Table 3 ALK and HSP inhibitors in development
Clinical implications for enhanced patient care
Targeting ALK+ NSCLC has resulted in a paradigm shift in the management of advanced NSCLC. The use of crizotinib has demonstrated significant improvements in PFS and quality of life and appears to be beneficial in all lines of therapy, although resistance often develops. The development of novel inhibitors targeting these resistance mechanisms promises to expand the repertoire of therapies available, such that chemotherapy may be used as a last resort. Furthermore, combining ALK inhibitors with other pathway inhibitors promises to prolong the duration of therapy and leave cytotoxic chemotherapy as a last line of therapy.

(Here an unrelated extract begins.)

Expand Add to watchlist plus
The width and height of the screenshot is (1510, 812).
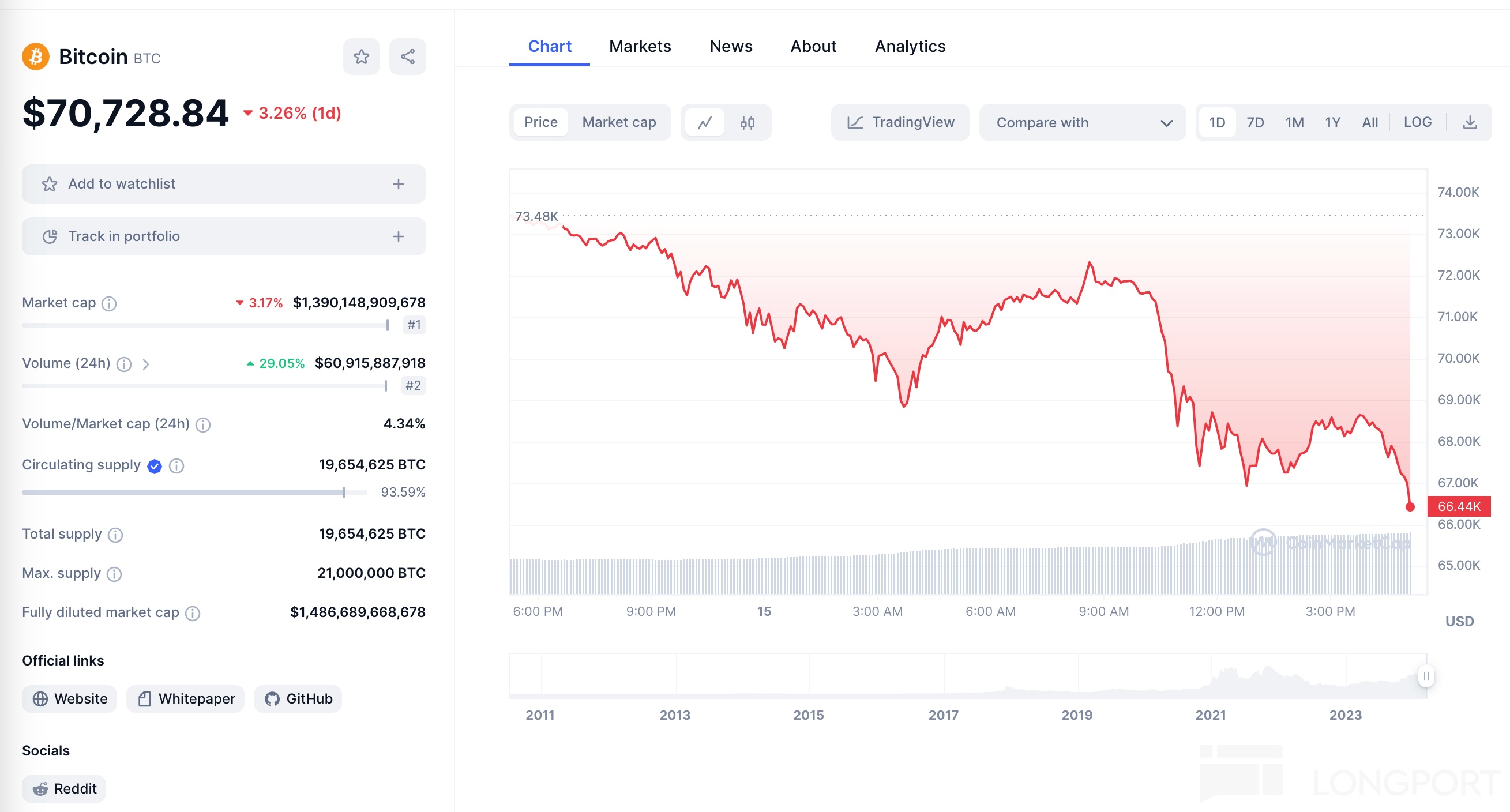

Potential future immunotherapy management options in ALK+ NSCLC
Immunomodulatory drugs have recently generated significant interest in the management of advanced lung cancer with checkpoint pathway antagonistic antibodies that target cytotoxic T-lymphocyte antigen 4, the Programmed Death 1 (PD-1) receptor and its ligand (PD-L1) recently demonstrating activity in various cancers including NSCLC.98 These agents demonstrated response rates ranging from 23% to 67%99,100 with a potential for using PD-L1 expression to select the group of patients more likely to respond.

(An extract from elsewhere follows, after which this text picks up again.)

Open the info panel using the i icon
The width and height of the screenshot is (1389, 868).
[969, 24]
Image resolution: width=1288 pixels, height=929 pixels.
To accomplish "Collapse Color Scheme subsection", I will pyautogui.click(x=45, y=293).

The concept of immunotherapeutic agents with targeted therapy has not been fully investigated at this stage. D’Incecco et al tested 125 patients for the presence of mutations and their correlation with PD-L1 expression. They found 56 to harbor EGFR mutations, 29 KRAS mutations and 10 ALK translocations. PD-1 and PD-L1 expressions differed according to clinical and biological characteristics; PD-1 positive patients were generally male, smokers, with adenocarcinoma histology, and KRAS mutations; while PD-L1 positive patients were generally female, never/former smokers, with adenocarcinoma histology, EGFR mutated, or ALK+.101 Further investigation of PD-L1 expression and ALK translocation will likely be undertaken and reported in future research as the number of trials using immunomodulatory agents have grown significantly.
The detection of ALK fusion genes in NSCLC has led to significant progress in the clinical care of patients with advanced lung cancer. It is important to note that while phenotypic characteristics can aid in selecting patients with ALK+ tumors, the only way of truly determining ALK positivity is to perform an ALK-specific assay and relying on phenotype will potentially miss patients with an actionable target. While ALK+ NSCLC is associated with a poorer clinical outcome in the absence of treatment with a targeted agent, the emergence of several different inhibitors and the development of therapeutic strategies to abrogate resistance promise to improve clinical outcome in these patients. Finally, the promise of combining targeted therapies with immunotherapies may provide a mechanism for more durable remissions, given the inevitable development of resistance to current small molecule inhibitors.
AD has received funding from Cancer Australia and the Cancer Council of Victoria. TJ is an NHMRC early career fellow and receives funding through the Victorian Cancer Agency and Cancer Council.
The authors report no conflicts of interest in this work.